Und das 1982 geschriebene Flötensolo Laconisme de l’aile (Aphorismus des Flügels), laut Saariaho ihre erste ganz eigene Komposition, ist ein initiales Manifest dieser auch das weitere Schaffen der finnischen Komponistin prägenden Poetik, die oft durch Worte anderer inspiriert oder grundiert ist. In diesem Stück – 1982 lässt sich Saariaho dauerhaft in Paris nieder – sind es prosaische Reflexionen des französischen Dichters und Literaturnobelpreisträgers Saint-John Perse (1887–1975) über Vögel, deren Rhythmus, Semantik und Sonorität in die musikalische Struktur verwoben ist.

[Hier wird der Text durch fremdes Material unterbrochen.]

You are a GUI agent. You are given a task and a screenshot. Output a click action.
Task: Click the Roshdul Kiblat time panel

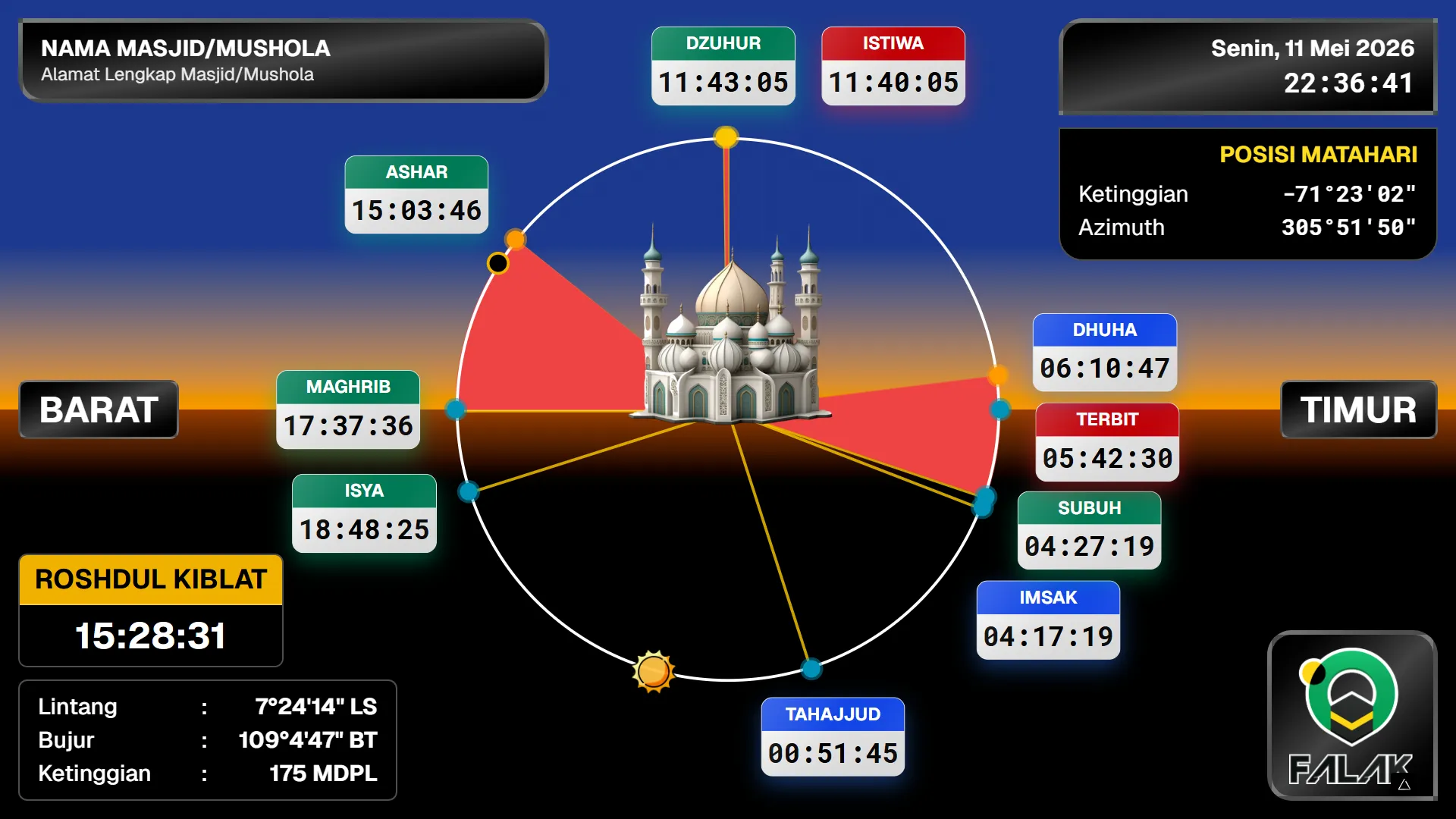click(x=151, y=610)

Sehr ähnlich, wenngleich mit einem anderen Resultat, verfährt Saariaho in dem 2004 geschriebenem Piccoloflötensolo Dolce tormento; hier ist es das Sonett 132 von Francesco Petrarca (1304–1374), das Luftgeräusche, Vibrati, Glissandi, Triller, Mehrklänge evoziert, die das »einstimmige« Gedicht in einen Dialog von Sag- und Nichtsagbarem überführen. Komponiert für die Flötistin Camilla Hoitenga – sie und Kaija Saariaho haben seit Anfang der 1980er Jahre intensiv zusammengearbeitet und gemeinsam viele Möglichkeiten klanghaptischer (Ent-)Äußerungen erkundet –, agiert die Interpretin in diesem Stück als »Rhapsodin«, als musikalische Erzählerin, als erzählende Musikerin.
In Changing Light, 2002 ursprünglich für Sopran und Geige konzipiert, ist es ein Abendgebet aus der 1985 publizierten Sammlung Siddur Shim Shalom des US-amerikanischen Rabbiners Jules Harlow (1931–2024), das den Wechsel von »Licht und Dunkelheit, Nacht und Tag« und vor allem das glissandierende Schimmern dazwischen besingt und das Saariaho – die Bearbeitung für Sopran und Flöte entstand 2005 – als Duett inszeniert, in dem die textfreie Instrumentalstimme rhetorisch-poetisch ausschmückt (vorwegnehmend, parallel, resümierend), worum die Sängerin melodiös anruft: um stete, tagtägliche Erneuerung unseres Lebens.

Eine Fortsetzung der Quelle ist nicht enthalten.